* _Task details_
Set down, exactly as they stand, the lines from the one containing "Screen dimensions: 731x709" through the last line of the records below, leaving every picture out.

* _Dataset entries_
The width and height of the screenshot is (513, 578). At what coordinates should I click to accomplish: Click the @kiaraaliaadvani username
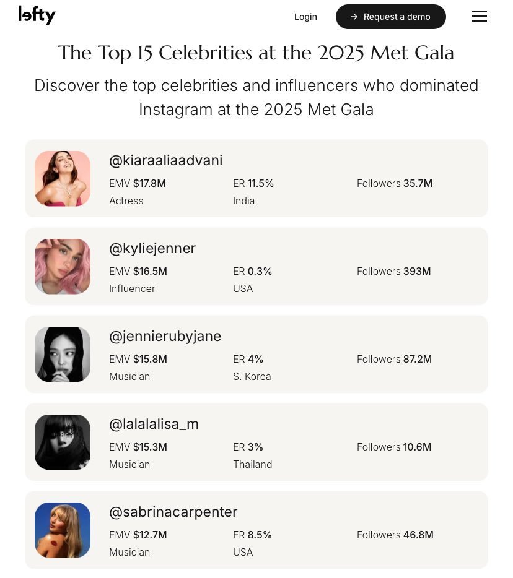tap(165, 160)
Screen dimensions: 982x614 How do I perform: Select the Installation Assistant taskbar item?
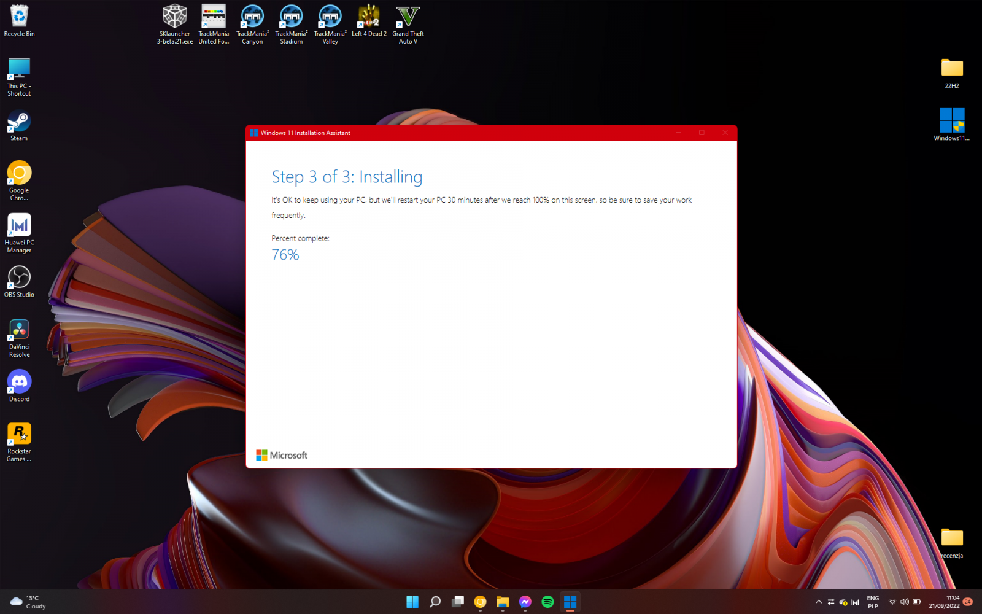(x=570, y=602)
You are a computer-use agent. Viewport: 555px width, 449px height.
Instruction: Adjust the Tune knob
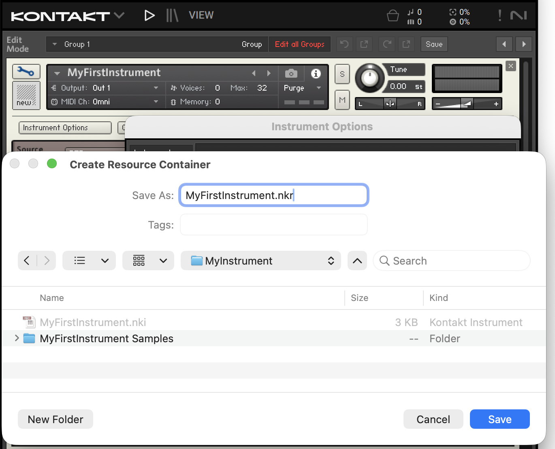pos(369,78)
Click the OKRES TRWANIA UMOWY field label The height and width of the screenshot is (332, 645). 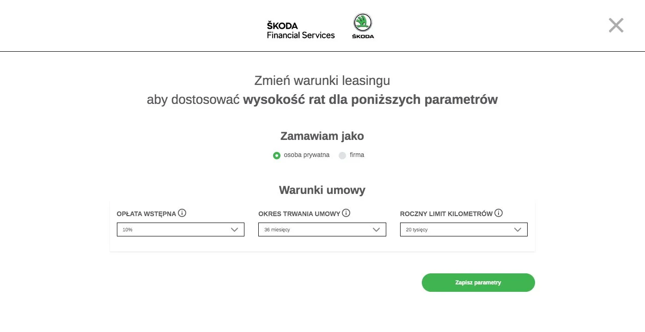[x=299, y=214]
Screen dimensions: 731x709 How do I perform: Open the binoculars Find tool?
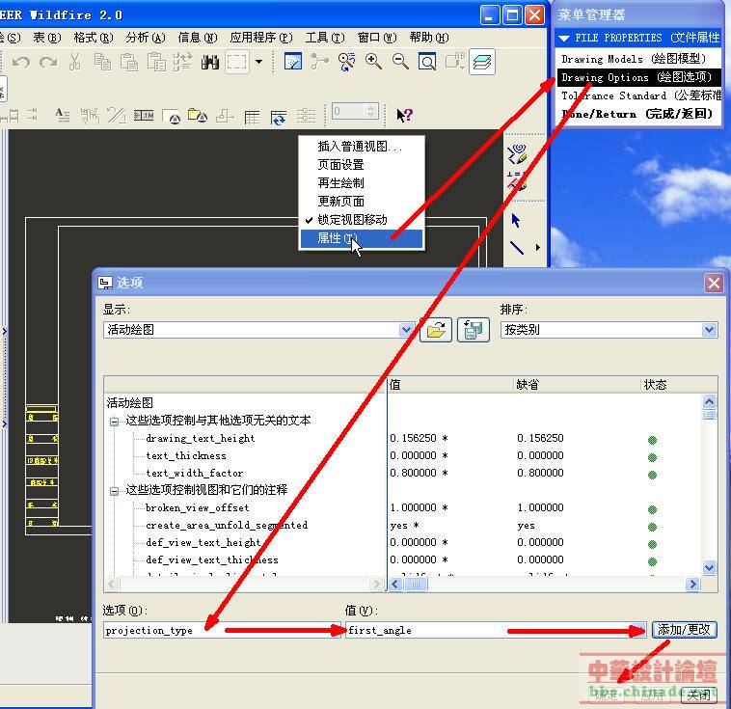(x=209, y=62)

* _Your solution_
Screen dimensions: 731x709 How do I perform: Open the binoculars Find tool?
(x=209, y=62)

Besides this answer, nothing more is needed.